Wednesday, March 9, 2016

Do Product Designers Have a Responsibility to Help Solve E-Waste Problem?

It's no secret that the world's cheap and ubiquitous electronic devices cause environmental harm at the end of their life cycle. According to the EPA, some 3.14 million tons of obsolete, electronic waste were produced by America alone in 2013. And America is hardly the only culprit in regards to this crisis - the entire world consumes technology rapidly. Revenues for the consumer electronic industry have been rising predictably, reaching a record high of $211.3 billion in 2014. As more and more e-waste is produced it is either discarded or 'recycled', which amounts to little more than scavenging for the precious metals inside devices and generally burning or shredding the rest of the components.

Much of the world's e-waste ends up in landfills in third world countries.
This, of course, leads to many more problems. But in the world of ever cheaper, must have devices, what role do the designers and manufacturers of those devices play in keeping their products from polluting and poisoning the planet and it's inhabitants? Should companies such as Apple and Samsung and Microsoft be more committed to creating products that are more easily managed at the end of their life cycle?

An obvious first step in creating more environmentally conscious devices would be, of course, using recycled materials to create new products. Plastics are an easy choice, while glass and precious metals become more costly. 

Interchangeability would go a long way in reducing e-waste. Imagine if you could easily swap out things like memory and processors inside of a cell phone. Instead of being pressured to buy an entirely new device, companies could sell the base components for a fast upgrade. This would require designers to create inventive ways to achieve the sleek appearances of machines that are so common and, truthfully, many devices would have to increase in size in order to accommodate interchangeable parts. It may even result in the loss of a signature look and feel of a device.

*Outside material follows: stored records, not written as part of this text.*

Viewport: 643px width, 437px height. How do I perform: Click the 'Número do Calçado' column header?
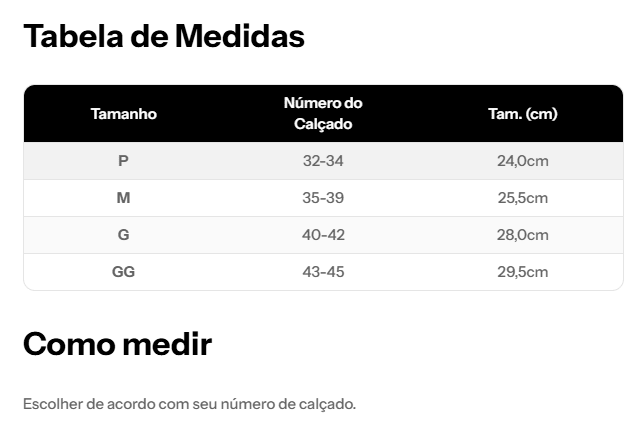click(323, 114)
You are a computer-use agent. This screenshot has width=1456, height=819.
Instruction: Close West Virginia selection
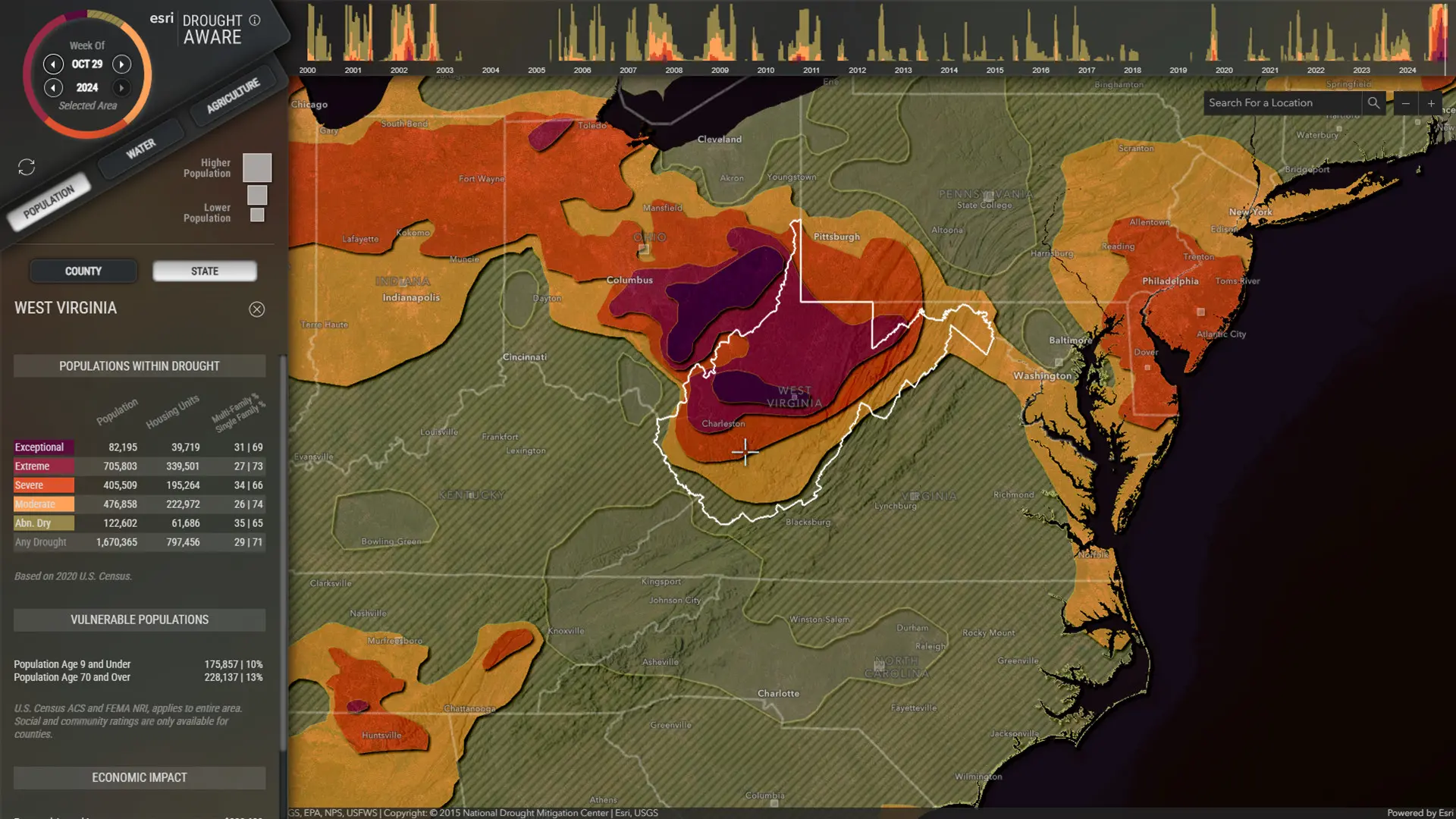[x=257, y=309]
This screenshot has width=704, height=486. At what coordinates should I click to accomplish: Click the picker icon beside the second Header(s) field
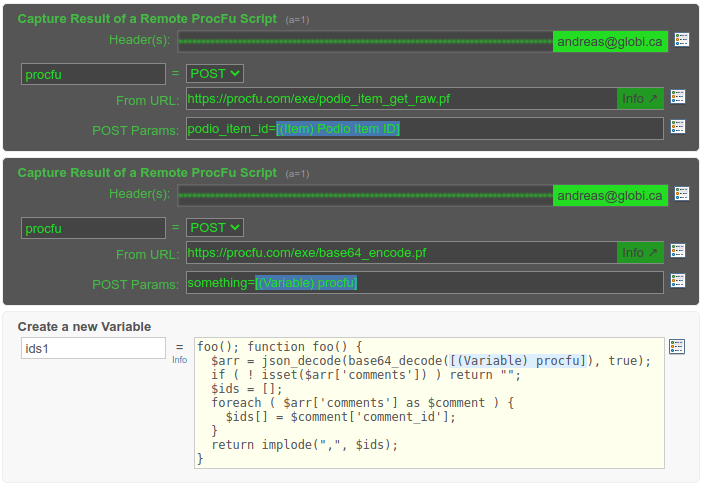pos(682,194)
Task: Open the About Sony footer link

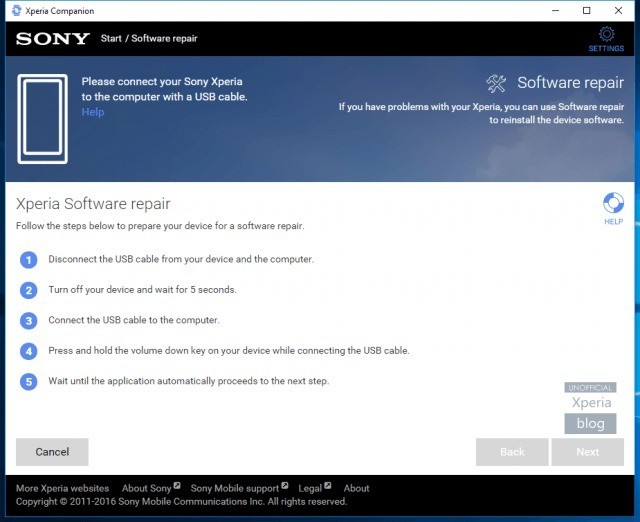Action: tap(147, 489)
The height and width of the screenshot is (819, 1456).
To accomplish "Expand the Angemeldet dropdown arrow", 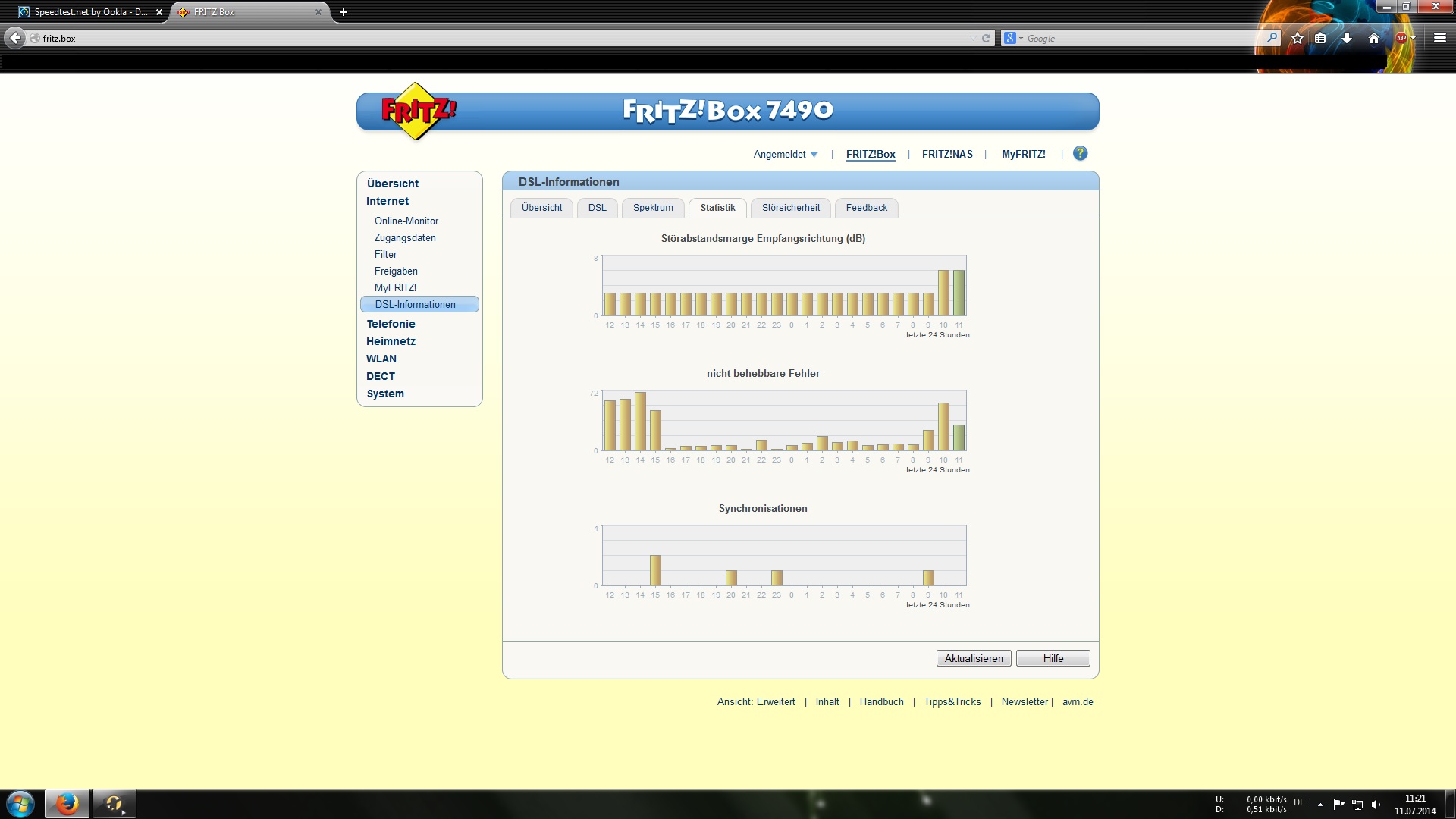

Unlikey? Of course. But thinking about what responsibilities manufacturers and designers should have in relation to their products (and not just to the bottom line or their customers) can create a more widespread argument about the health of our planet. The more circular electronic manufacturing becomes the more benefits we will reap as a whole. And if we have to sacrifice a smooth, sleek device for something a little more clunky, could we manage? I think so!